Donna Phillips is the labor council chair of the Alaska Nurses Association, leading the organization’s labor program as a tireless advocate for nurses and patients across the Last Frontier.
Phillips began her nursing career in 1979 after she graduated from Kishwaukee College in Malta, Ill., with her associate’s degree in nursing. She then went on to earn her bachelor’s degree of science in nursing from the University of Illinois at Chicago in 1984, with her first nursing job at Loyola University Hospital in Maywood, Ill. She then worked on a burn unit at Parkland Hospital in Dallas, Texas, before finding her passion, critical care nursing, while working at Lutheran General Hospital in Park Ridge, Ill. For six years, Phillips worked as a travel nurse, taking assignments across the country before landing in Anchorage, Alaska, in 1994 and beginning as a staff nurse in the adult critical care unit at Providence Alaska Medical Center.

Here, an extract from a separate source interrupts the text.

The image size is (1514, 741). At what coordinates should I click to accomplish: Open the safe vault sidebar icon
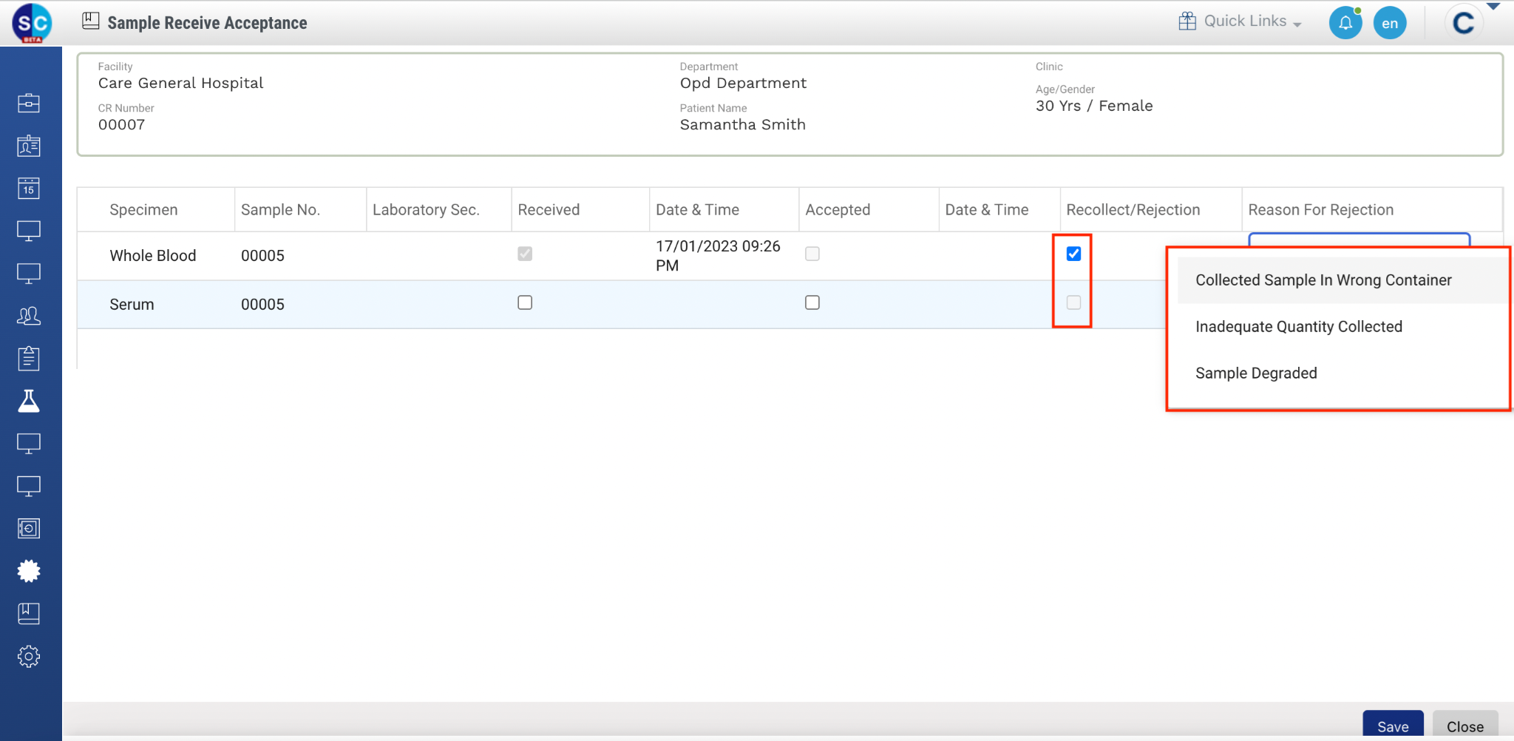[x=29, y=529]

Phillips played an instrumental role on the first Providence Registered Nurses negotiations team, serving as a leader in the effort to secure a fair first contract for the nurses working at the hospital after their successful strike.
Phillips also plays an active role on AaNA’s legislative committee, working diligently for more than six years for the 2010 passage of the “No Mandatory Overtime for Nurses” bill, spending countless hours meeting legislators and educating politicians, the public and fellow nurses on the risks to both patients and medical staff due to mandatory overtime. In 2018, Phillips helped to champion the passage of a bill addressing workplace violence in healthcare settings, protecting nurses and healthcare professionals across Alaska.
She has served in many leadership positions within both her local bargaining unit, Providence Registered Nurses, and the Alaska Nurses Association, serving as the labor council chair for a total of 18 years thus far, beginning in 2002. Phillips also currently serves as treasurer of Providence Registered Nurses, a position she has held for more than 20 years total. Over the years, she has also held the positions of health and safety officer for Providence Registered Nurses and treasurer of the AaNA board of directors, and has served on the Anchorage Central Labor Council and as a vice president of the Alaska AFL-CIO.
In 2015, Phillips facilitated AaNA’s successful affiliation with the American Federation of Teachers. Since then, she has served in her appointment by AFT President Randi Weingarten on the AFT Nurses and Health Professionals program and policy council.
In 2020, Phillips led her union’s response to the COVID-19 pandemic—getting masks and face shields into the hands of AaNA union members, negotiating for fair wages and working conditions for nurses on the frontlines of the pandemic, and advocating for pandemic relief funding and Occupational Safety and Health Administration infectious disease protections for workers.